Расклад, придуманный Талдосом, казался Брану сущим безумием, но в безумии том вызревало зерно истины. Если – когда –ворвется он в Стерлинг, обагрив в крови предателей свои руки, Талдос передаст Матильде меч Солнца, чтобы та отнесла его Руэридху для защиты народа и племени – и в тот же миг гнев Нуаду обрушится на неверную. «Отрубит меч руку, его держащую». Ромуальд не посмеет требовать платы за дочь – гнев богов станет Альбе надежной защитой от саксов.

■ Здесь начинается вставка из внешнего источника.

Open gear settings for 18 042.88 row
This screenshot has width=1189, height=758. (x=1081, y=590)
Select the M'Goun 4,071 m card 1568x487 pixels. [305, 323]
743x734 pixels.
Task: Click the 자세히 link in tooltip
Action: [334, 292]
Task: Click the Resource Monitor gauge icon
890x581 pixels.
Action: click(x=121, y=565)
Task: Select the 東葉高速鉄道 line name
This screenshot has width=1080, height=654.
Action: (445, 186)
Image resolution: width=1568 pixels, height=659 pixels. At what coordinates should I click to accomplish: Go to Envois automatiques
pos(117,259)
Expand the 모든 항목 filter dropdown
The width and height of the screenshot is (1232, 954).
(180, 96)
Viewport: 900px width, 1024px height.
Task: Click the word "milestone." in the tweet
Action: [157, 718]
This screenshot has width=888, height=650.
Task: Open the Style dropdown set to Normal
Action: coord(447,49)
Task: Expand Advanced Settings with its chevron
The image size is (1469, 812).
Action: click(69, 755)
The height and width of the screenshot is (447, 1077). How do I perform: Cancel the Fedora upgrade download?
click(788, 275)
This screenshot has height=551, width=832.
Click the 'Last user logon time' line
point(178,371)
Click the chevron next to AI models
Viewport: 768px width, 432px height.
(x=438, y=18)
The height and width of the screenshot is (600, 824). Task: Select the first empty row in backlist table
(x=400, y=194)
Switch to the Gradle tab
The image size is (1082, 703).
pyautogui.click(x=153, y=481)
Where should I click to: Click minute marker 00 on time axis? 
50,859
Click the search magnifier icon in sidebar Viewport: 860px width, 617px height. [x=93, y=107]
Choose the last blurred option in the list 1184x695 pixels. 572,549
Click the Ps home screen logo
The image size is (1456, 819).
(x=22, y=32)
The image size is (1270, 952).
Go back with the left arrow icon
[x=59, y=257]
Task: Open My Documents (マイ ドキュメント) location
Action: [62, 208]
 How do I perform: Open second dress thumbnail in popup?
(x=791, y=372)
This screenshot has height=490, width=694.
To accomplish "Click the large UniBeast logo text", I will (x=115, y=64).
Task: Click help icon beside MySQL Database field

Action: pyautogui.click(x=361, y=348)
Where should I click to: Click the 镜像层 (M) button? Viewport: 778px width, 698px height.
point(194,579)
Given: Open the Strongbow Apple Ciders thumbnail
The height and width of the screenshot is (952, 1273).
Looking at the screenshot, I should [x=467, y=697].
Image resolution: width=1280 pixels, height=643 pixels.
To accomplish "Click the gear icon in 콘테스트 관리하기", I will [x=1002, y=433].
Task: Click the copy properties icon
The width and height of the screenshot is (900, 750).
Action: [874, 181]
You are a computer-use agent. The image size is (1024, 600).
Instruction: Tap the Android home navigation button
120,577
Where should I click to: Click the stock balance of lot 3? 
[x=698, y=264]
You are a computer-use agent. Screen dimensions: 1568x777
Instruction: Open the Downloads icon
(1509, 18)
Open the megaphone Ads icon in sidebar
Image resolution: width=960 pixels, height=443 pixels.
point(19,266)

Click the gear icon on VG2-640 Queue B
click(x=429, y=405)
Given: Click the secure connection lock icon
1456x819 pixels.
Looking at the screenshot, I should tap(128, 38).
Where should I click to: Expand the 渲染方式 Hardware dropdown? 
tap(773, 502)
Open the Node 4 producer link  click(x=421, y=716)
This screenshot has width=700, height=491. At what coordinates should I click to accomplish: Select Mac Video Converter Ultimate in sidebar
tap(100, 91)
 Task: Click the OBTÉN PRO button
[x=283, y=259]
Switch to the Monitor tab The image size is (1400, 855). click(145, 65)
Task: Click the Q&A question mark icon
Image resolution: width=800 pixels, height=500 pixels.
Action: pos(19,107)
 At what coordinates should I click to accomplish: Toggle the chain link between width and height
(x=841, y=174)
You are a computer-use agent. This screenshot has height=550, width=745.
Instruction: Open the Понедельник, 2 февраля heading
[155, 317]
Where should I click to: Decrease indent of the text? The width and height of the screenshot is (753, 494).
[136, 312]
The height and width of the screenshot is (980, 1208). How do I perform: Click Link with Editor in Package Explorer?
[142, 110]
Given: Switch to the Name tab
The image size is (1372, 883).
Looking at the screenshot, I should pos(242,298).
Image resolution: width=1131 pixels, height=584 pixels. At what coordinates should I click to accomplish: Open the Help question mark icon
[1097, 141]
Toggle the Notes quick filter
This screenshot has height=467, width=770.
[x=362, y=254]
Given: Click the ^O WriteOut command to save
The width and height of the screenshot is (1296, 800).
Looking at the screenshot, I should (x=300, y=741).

Единственное, что смущало Брана, так это сам Нуаду. После того, как ему отрубили по локоть руку в той, давней битве, он перестал вмешиваться в дела смертных. Но Талдос заверил короля, что если на то будет воля Дану, Нуаду явится. А не явится он, так есть Гвин – грозный бог, жаждущий получить меч, надежно укрытый в Тварном мире вот уже не одно столетие.
Пикт тяжело оперся об изголовье собственного трона. Закатные лучи обагрили и без того рыжие, хоть и тронутые сединой, кудри. Лицо застыло, точно маска древнего идола: Бран нахмурился, стиснул зубы, косматые брови сошлись к переносице – как бы не было ему жалко Кулле, решение он принял свое в пользу Талдоса. А Ромерих… Он сам выбрал судьбу, когда не пришел на помощь королю пиктов в кровавой битве с норманнами.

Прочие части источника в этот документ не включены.